Significant progress has been made in the practical field of creating new products for the medical industry and the treatment of human diseases. Currently, the pharmaceutical industry has gained a leading position in the world, which is reflected not only in the volume of industrial production, but also in the financial resources invested in this industry (according to economists, it entered the leading group in terms of the volume of purchase and sale of shares in the securities markets papers). An important novelty was that pharmaceutical companies included in their sphere the development of new varieties of agricultural plants and animals and spend tens of billions of dollars a year on this; they also monopolized the production of household chemicals, additives for construction industry products, etc. Not tens of thousands, but perhaps several hundred thousand highly qualified specialists are employed in the research and industrial sectors of the pharmaceutical industry, and it is in these areas that interest in genomic and genetic engineering research is extremely high.

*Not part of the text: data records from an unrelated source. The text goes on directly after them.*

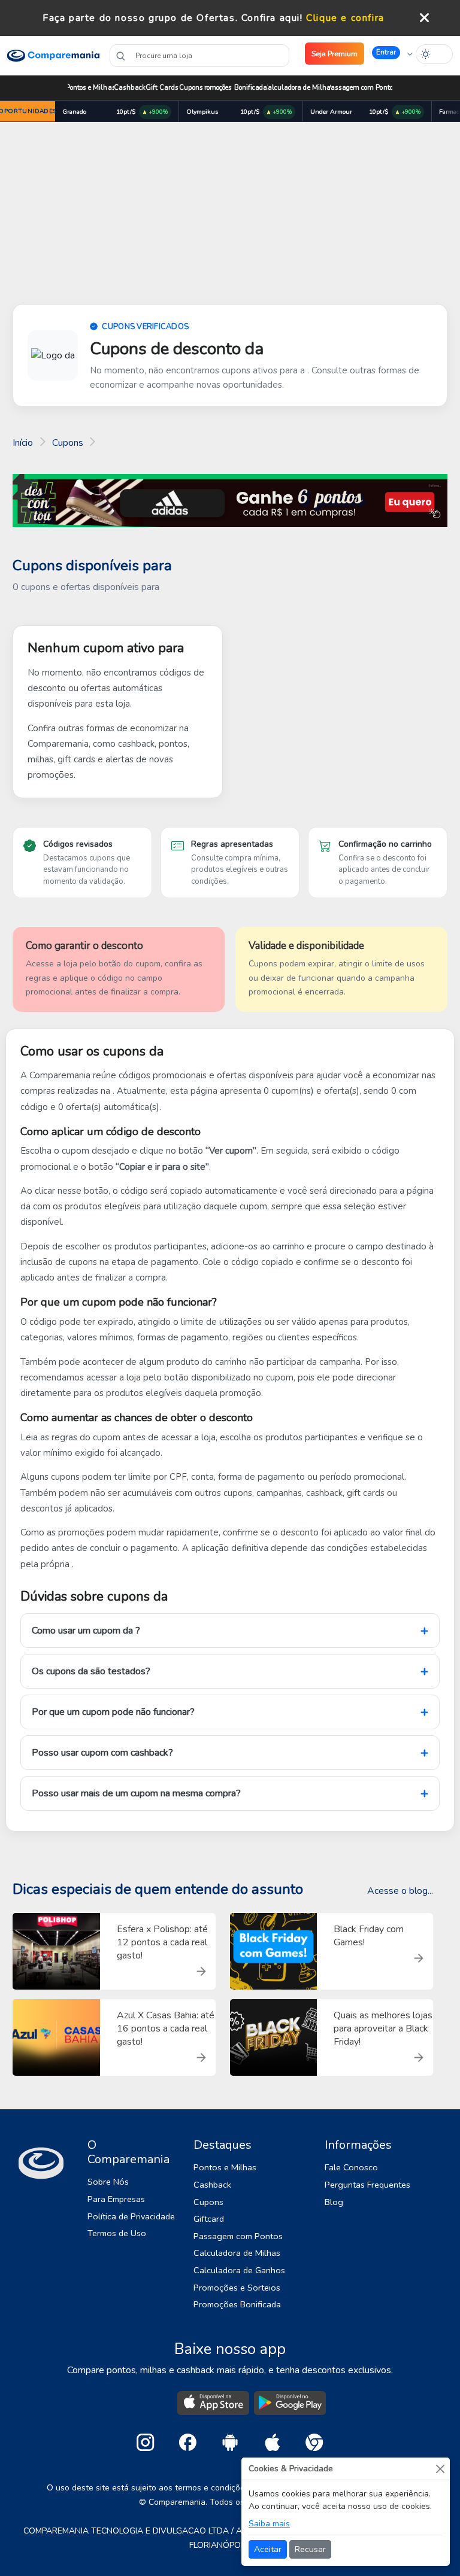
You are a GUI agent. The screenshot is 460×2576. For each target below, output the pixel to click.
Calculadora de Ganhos (239, 2270)
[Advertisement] (230, 215)
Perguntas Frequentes (367, 2185)
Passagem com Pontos (361, 87)
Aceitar (268, 2549)
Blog (334, 2202)
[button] (392, 53)
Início (23, 442)
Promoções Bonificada (237, 2304)
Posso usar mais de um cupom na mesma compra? (136, 1793)
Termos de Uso (116, 2233)
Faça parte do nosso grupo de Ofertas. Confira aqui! (173, 18)
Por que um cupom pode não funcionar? (113, 1712)
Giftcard (208, 2219)
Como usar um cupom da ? (86, 1630)
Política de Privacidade (131, 2216)
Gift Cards (162, 87)
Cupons (191, 87)
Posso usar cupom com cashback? (102, 1752)
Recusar (310, 2549)
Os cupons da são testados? (91, 1671)
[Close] (440, 2468)
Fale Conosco (351, 2167)
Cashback (130, 87)
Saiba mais (269, 2523)
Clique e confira (345, 18)
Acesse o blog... (400, 1890)
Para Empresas (116, 2199)
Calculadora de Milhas (299, 87)
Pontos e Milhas (91, 87)
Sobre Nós (108, 2182)
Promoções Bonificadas (235, 87)
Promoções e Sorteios (236, 2288)
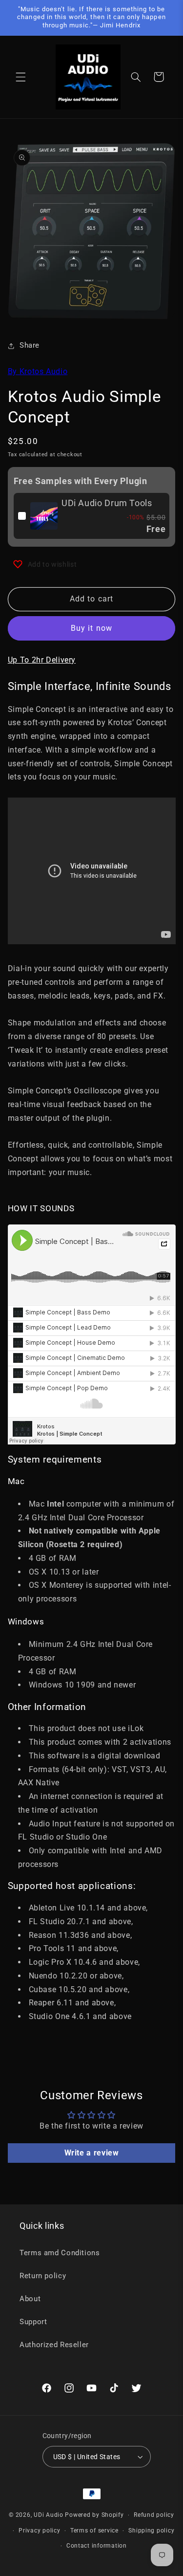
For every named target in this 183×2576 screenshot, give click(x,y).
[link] (44, 516)
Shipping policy (151, 2530)
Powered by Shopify (94, 2514)
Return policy (43, 2275)
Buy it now (91, 628)
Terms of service (94, 2530)
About (30, 2298)
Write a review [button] (91, 2152)
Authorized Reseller (54, 2344)
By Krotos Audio (37, 371)
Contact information (96, 2545)
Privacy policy (39, 2530)
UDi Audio (48, 2514)
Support (33, 2321)
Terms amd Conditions (60, 2252)
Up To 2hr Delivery (42, 660)
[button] (20, 77)
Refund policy (154, 2514)
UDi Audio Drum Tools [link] (106, 503)
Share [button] (30, 345)
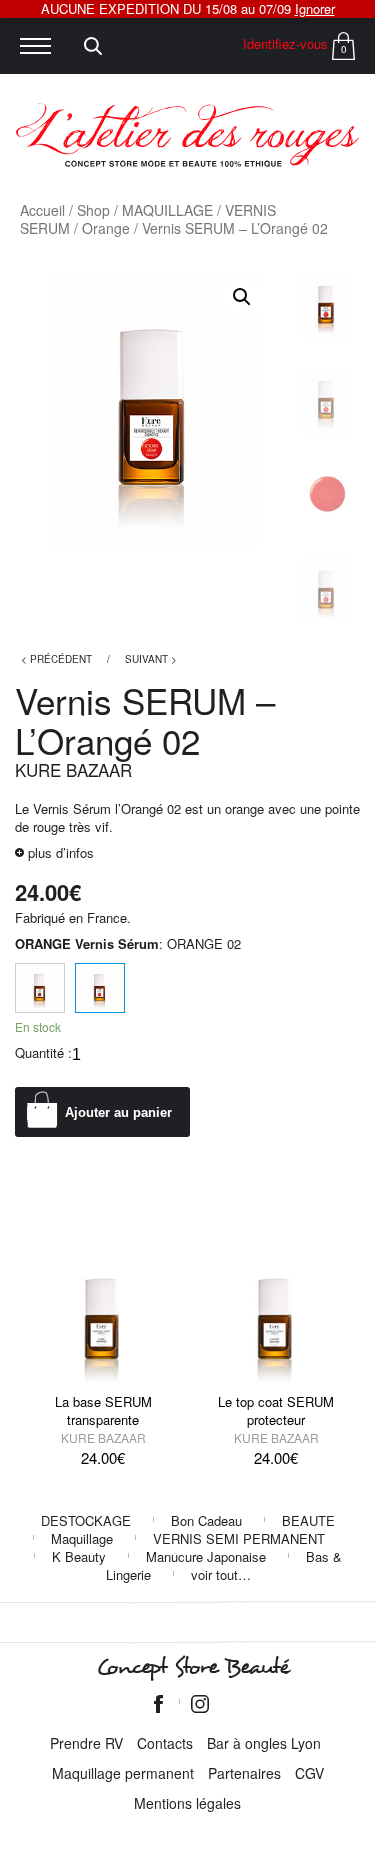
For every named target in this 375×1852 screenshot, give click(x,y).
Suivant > (151, 659)
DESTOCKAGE (86, 1520)
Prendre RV (86, 1743)
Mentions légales (187, 1803)
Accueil (42, 210)
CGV (309, 1773)
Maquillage (82, 1538)
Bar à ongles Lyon (264, 1743)
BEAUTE (308, 1520)
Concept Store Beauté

Taking into account the constant increase in the pace of work, the project managers announced at the end of 1998 that the project would be completed much earlier than planned, and formulated tasks for the near future:

2001 - preliminary analysis of the human genome;

2002 - deciphering the genome of the fruit fly Drosophila melanogaster;

2003 - creation of complete maps of the human genome;

2005 - deciphering the mouse genome using cDNA methods and yeast artificial chromosomes.

In addition to these goals, which are officially included in the international project supported by the United States and several other countries at the government level, some research centers have announced tasks that will be achieved primarily through grants and donations. Thus, scientists from the University of California (Berkeley), the University of Oregon and the F. Hutchinson Center for Cancer Research began deciphering the dog genome.

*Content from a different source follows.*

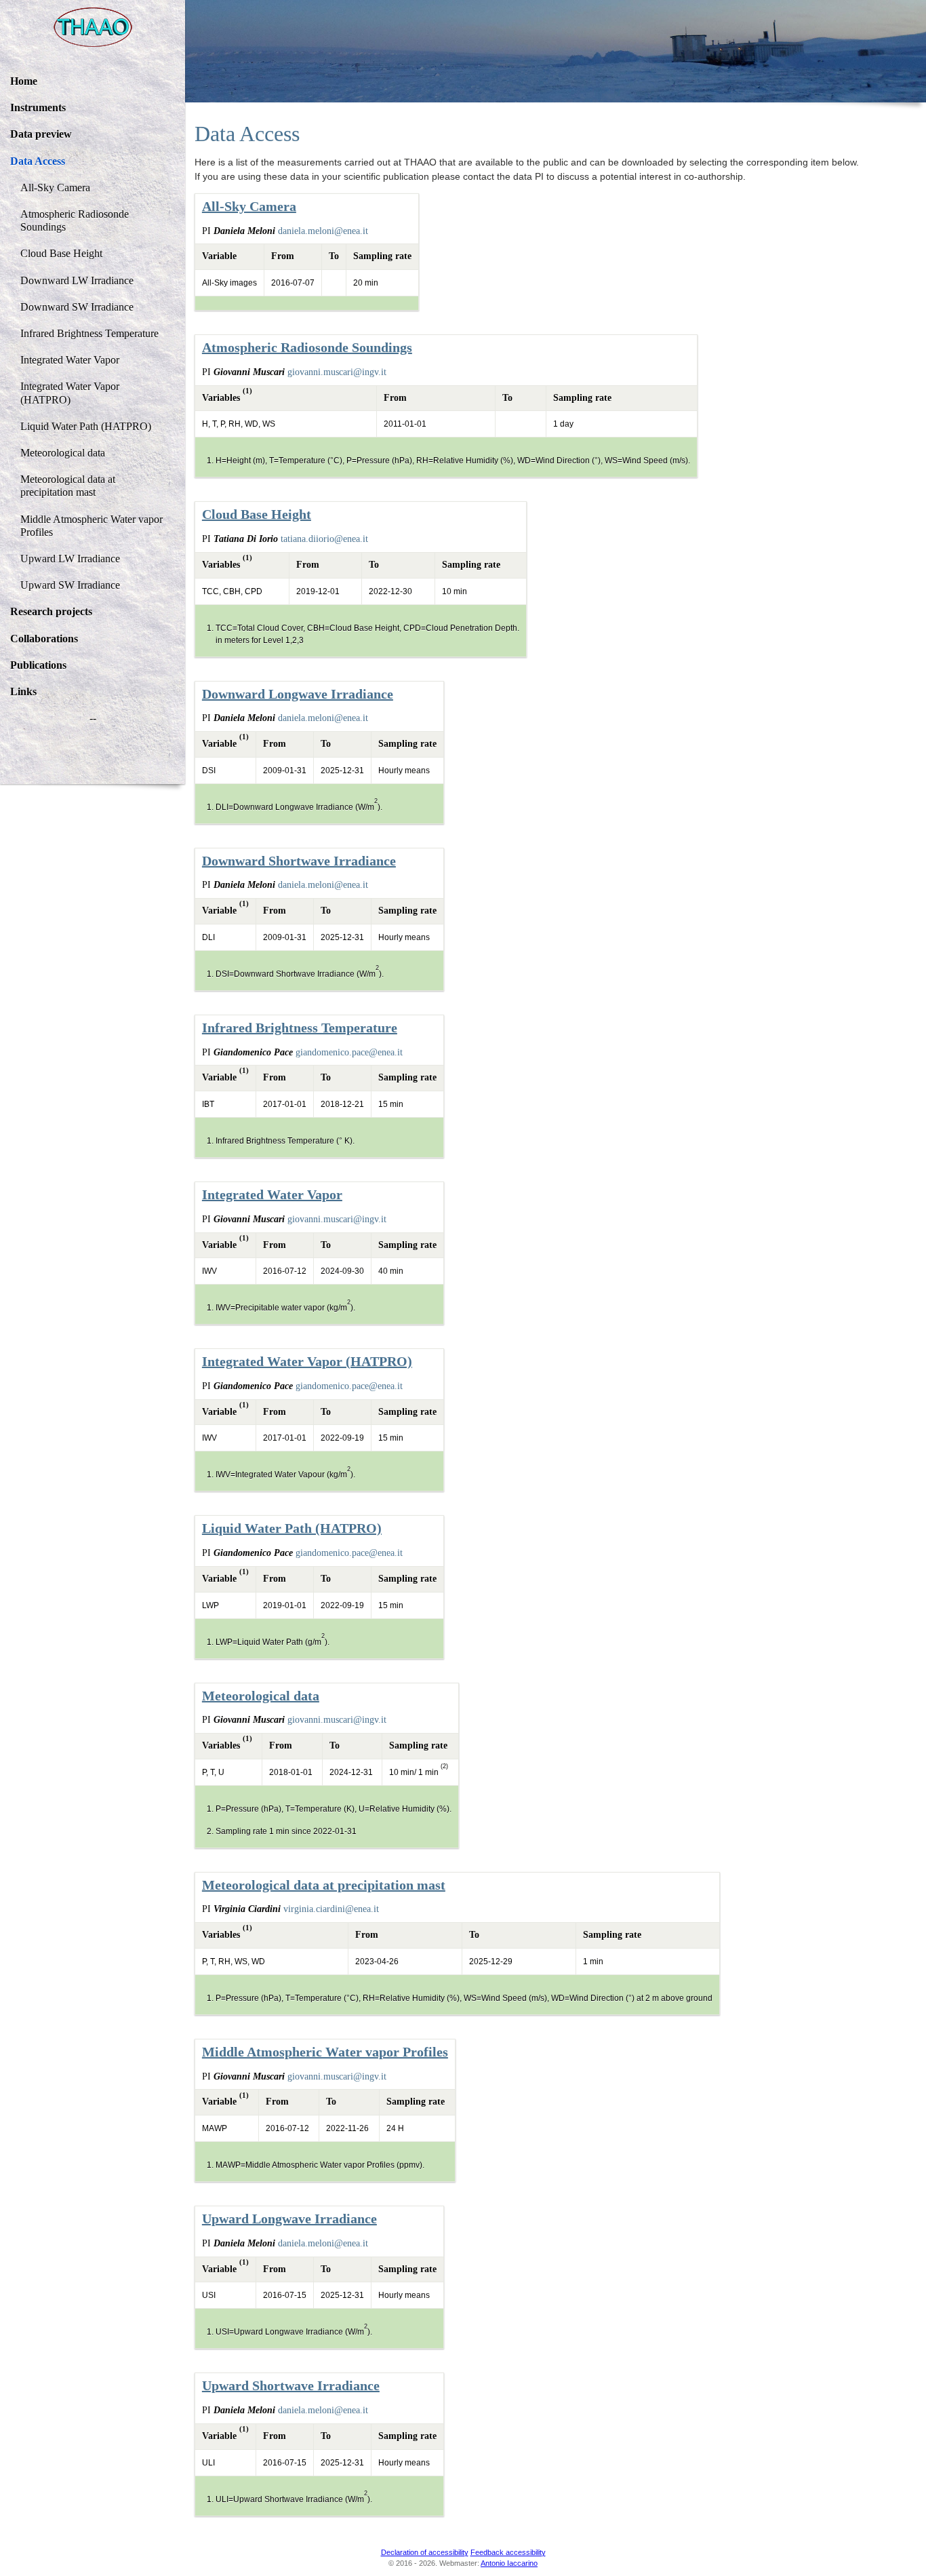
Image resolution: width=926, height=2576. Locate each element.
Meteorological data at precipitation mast (67, 485)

The main strategic task for the future is to study DNA variations (at the level of individual nucleotides) in different organs and cells of individual individuals and to identify these differences. Typically, single mutations in human DNA occur on average per thousand unchanged bases. Analysis of such variations will make it possible not only to create individual gene portraits and, thereby, treat any diseases, but also to determine differences between populations and high-risk regions, draw conclusions about the need for priority cleanup of territories from certain contaminants, and identify industries that are dangerous for the genomes of personnel . However, along with the rosy expectations of the common good, this grandiose goal also causes quite conscious anxiety among lawyers and human rights activists. In particular, there are objections to the dissemination of genetic information without the permission of those concerned. After all, it’s no secret that today insurance companies are striving to obtain such information by hook or by crook, intending to use this data against those they insure. Companies are unwilling to insure clients with potentially disease-causing genes or charge exorbitant sums for their insurance. Therefore, the US Congress has already passed a number of laws aimed at strictly prohibiting the dissemination of individual genetic information.

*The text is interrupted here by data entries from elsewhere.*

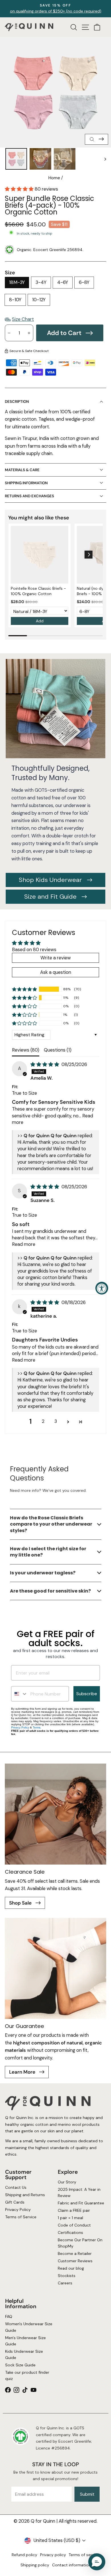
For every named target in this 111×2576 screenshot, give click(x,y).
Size (10, 272)
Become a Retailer (75, 2253)
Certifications (70, 2232)
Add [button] (40, 621)
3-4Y (41, 282)
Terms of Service (20, 2216)
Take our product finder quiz (27, 2375)
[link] (39, 554)
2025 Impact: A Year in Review (79, 2192)
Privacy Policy (20, 1727)
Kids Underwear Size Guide (24, 2354)
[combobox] (19, 1693)
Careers (65, 2282)
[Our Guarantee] (55, 1968)
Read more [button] (23, 1244)
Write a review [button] (55, 958)
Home (54, 178)
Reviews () (25, 1050)
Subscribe (86, 1694)
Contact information (71, 2564)
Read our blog (71, 2267)
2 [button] (43, 1421)
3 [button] (55, 1421)
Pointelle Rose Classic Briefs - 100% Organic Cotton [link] (38, 591)
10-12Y (39, 300)
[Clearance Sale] (55, 1814)
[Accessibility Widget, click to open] (101, 1288)
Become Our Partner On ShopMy (80, 2242)
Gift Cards (14, 2202)
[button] (20, 189)
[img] (45, 1064)
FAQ (8, 2316)
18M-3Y (17, 282)
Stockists (66, 2275)
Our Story (67, 2182)
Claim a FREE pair (74, 2210)
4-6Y (62, 282)
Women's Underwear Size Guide (28, 2327)
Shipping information (26, 483)
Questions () (57, 1050)
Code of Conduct (74, 2225)
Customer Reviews (75, 2260)
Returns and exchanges (29, 496)
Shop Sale (21, 1903)
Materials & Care (22, 469)
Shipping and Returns (25, 2194)
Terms (36, 1727)
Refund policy (24, 2554)
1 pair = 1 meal (70, 2217)
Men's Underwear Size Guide (25, 2341)
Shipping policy (34, 2564)
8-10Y (15, 300)
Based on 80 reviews (34, 950)
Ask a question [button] (55, 972)
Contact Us (15, 2187)
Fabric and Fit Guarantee (81, 2203)
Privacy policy (53, 2554)
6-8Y (84, 282)
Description (17, 401)
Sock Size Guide (20, 2365)
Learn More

What forecasts will come true: optimistic or pessimistic - the near future will show...

Conclusion.

Almost all the goals that the project set for itself were achieved faster than expected. The project to decipher the human genome was completed two years earlier than planned. The project set a reasonable, achievable goal of sequencing 95% of DNA. The researchers not only achieved it, but also exceeded their own predictions and were able to sequence 99.99% of human DNA. The project not only exceeded all goals and previously developed standards, but also continues to improve the results already achieved.

Bibliography

Carson R., Butcher J., Mineka S. Abnormal psychology. – 11th ed. – St. Petersburg: Peter, 2004. – 1167 pp.: ill. – (Series “Masters of Psychology”). Knorre D.G. Biochemistry of nucleic acids // Soros educational journal. 1996 No. 3 pp. 10-11, 1998 No. 8 pp. 30-35. Sekach M.F. Health psychology: a textbook for higher education. – 2nd ed. – M.: Academic project: Gaudeamus, 2005. – 192 p. – (“Gaudeamus”).